Dr. Marvin Outlines the Advantages of ESG compared to LSG

Dr. Marvin Outlines the Advantages of ESG compared to LSG

Advantages of Endoscopic Sleeve Gastroplasty (ESG) compared to Laparoscopic Sleeve Gastrectomy (LSG)

ESG is not Surgery

Endoscopic Sleeve Gastroplasty is performed using an endoscope. An endoscope is a long, flexible device which is passed through the mouth, down the esophagus and into the stomach. Endoscopes have been used for decades to perform both diagnostic and therapeutic procedures. With ESG a suturing device is mounted on the end of the endoscope. The surgeon sutures the inside of the stomach drawing the lateral edge of the stomach together. A channel is left along the medial side of the stomach for the passage of food, much the same as the channel with the laparoscopic sleeve procedure. Since the shape of the stomach is changed the procedure is called a “gastroplasty”, which means to alter the shape of the stomach.

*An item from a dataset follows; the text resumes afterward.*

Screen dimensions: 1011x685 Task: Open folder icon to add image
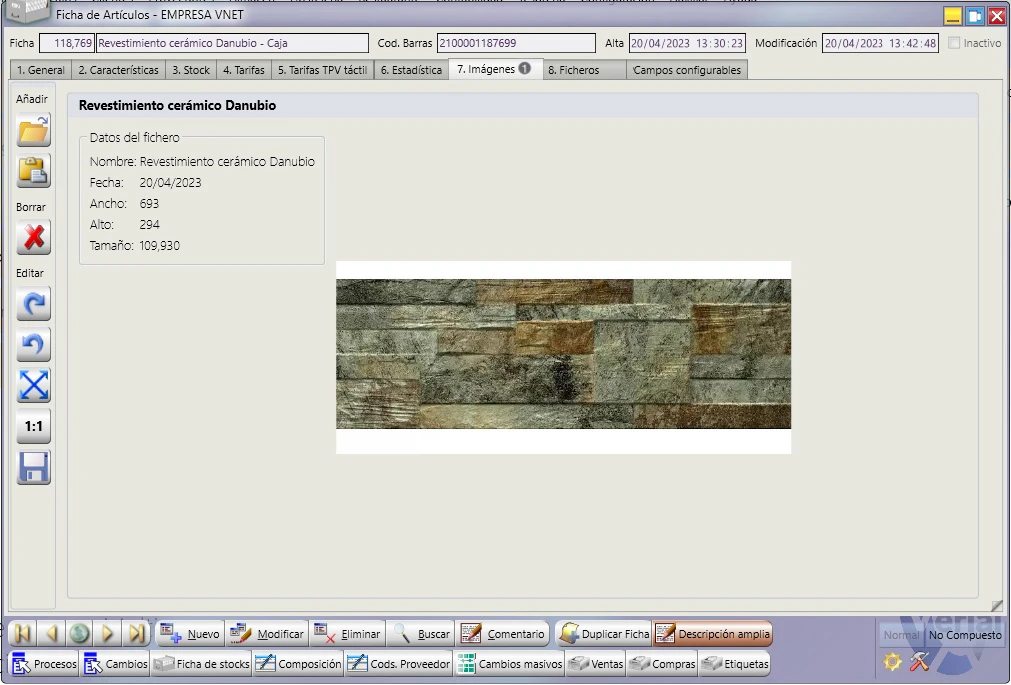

The LSG is a laparoscopic procedure where the surgeon makes several incisions in the abdominal wall, through which the laparoscope and narrow surgical instruments are passed. Usually the stomach is made more narrow by dividing it with a surgical stapling device. A majority of the stomach is removed. Thus, the operation is termed a “gastrectomy” because part of the stomach is removed.

ESG Requires No Incisions – No scars

ESG is performed using an endoscope. No abdominal wall incisions are required.

No Stomach Removed with ESG

During a LSG operation the surgeon divides the stomach with a surgical stapler. The lateral portion is removed. The remaining medial portion is a narrow tube or “sleeve” of stomach. Typically 60-80% of the stomach is removed.

During an ESG the surgeon sutures the inside of the stomach drawing it together to create a similar tubular pathway or sleeve. No stomach is removed.

ESG has you Home the Same Day

ESG is performed with the patient under general anesthesia, including tracheal intubation. However, the period of anesthesia is short and recovery occurs within a few hours. Patients are monitored for 3-4 hours at the facility, and are encouraged to start taking liquids and walking during that period. Most patients will go home the same day.

LSG patients are typically kept in the hospital overnight to manage pain and monitor vital signs for bleeding (although there are some centers that do send LSG patients home the same day). Because the risk of bleeding appears to be less with ESG, and the typical patient has less pain, ESG is more suited to release patients home the day of the procedure.

ESG Involves Less Pain

Patients do not feel pain sensation from the gastrointestinal tract (including the stomach) the same way that they do from the skin or muscular layer of the abdominal wall. The pain from ESG tends to be a dull ache in the upper abdomen, sometimes also under the left ribs. There is a wide spectrum of the intensity of this pain with ESG patients. Some have pain close to that of surgery patients, while others complain of little to no significant post-procedure pain. Of course, ESG patients experience no abdominal wall or skin level pain because there are no incisions. On average, patients who undergo ESG have a lower intensity of pain which resolves faster than patients who undergo LSG.

Earlier Return to Normal Activity/Work with ESG

Because for the average ESG patient there is less post-procedure pain, and because the pain resolves sooner, most ESG patients can return to normal daily activity sooner. This includes work related activity. Also, because there are no abdominal wall incisions, there is no risk of disruption of the incisions with development of hernias. Thus, ESG patients can resume strenuous activity, including lifting heavy objects and athletic/workout activity, sooner than LSG patients (who typically must wait 3 weeks after their procedure).

Less Risk with ESG

An outcome study of approximately 250 ESG patients from 3 centers showed a lower major complication rate than the average complication rate for LSG. Bleeding from placing sutures can be directly observed during the procedure, and are amenable to placing additional sutures. As a result, significant bleeding requiring transfusion or operation is very rare. Similarly, two cases of peri-gastric inflammation were reported in the study. These patients must be considered to have had a micro leak along a suture. Both were treated with antibiotics and neither of them required surgery to manage the leak. Conversely, gastric leak after LSG can be a life-threatening complication, which usually requires re-operation with a lengthy hospitalization.

ESG may be Reversible, LSG is not

LSG is performed by removing part of the stomach, and, therefore, is not reversible (LSG can be converted to other weight-loss procedures under certain circumstances). The reversibility of ESG is largely unknown. Theoretically, sutures could be cut out to release the stomach back towards a more normal shape, although the difficulty of doing this is uncertain. There have been reports of several ESG patients who have been converted to LSG later. Other revision surgeries should be possible after ESG.

Lower Cost

The overall cost or total cost of ESG is significantly less than LSG. ESG requires fewer personnel, less reusable and disposable equipment, and does not require an overnight stay. There are likely other indirect cost savings. Although pricing depends on a number of factors it appears that ESG generally costs $2k to $4k less than LSG at the same centers.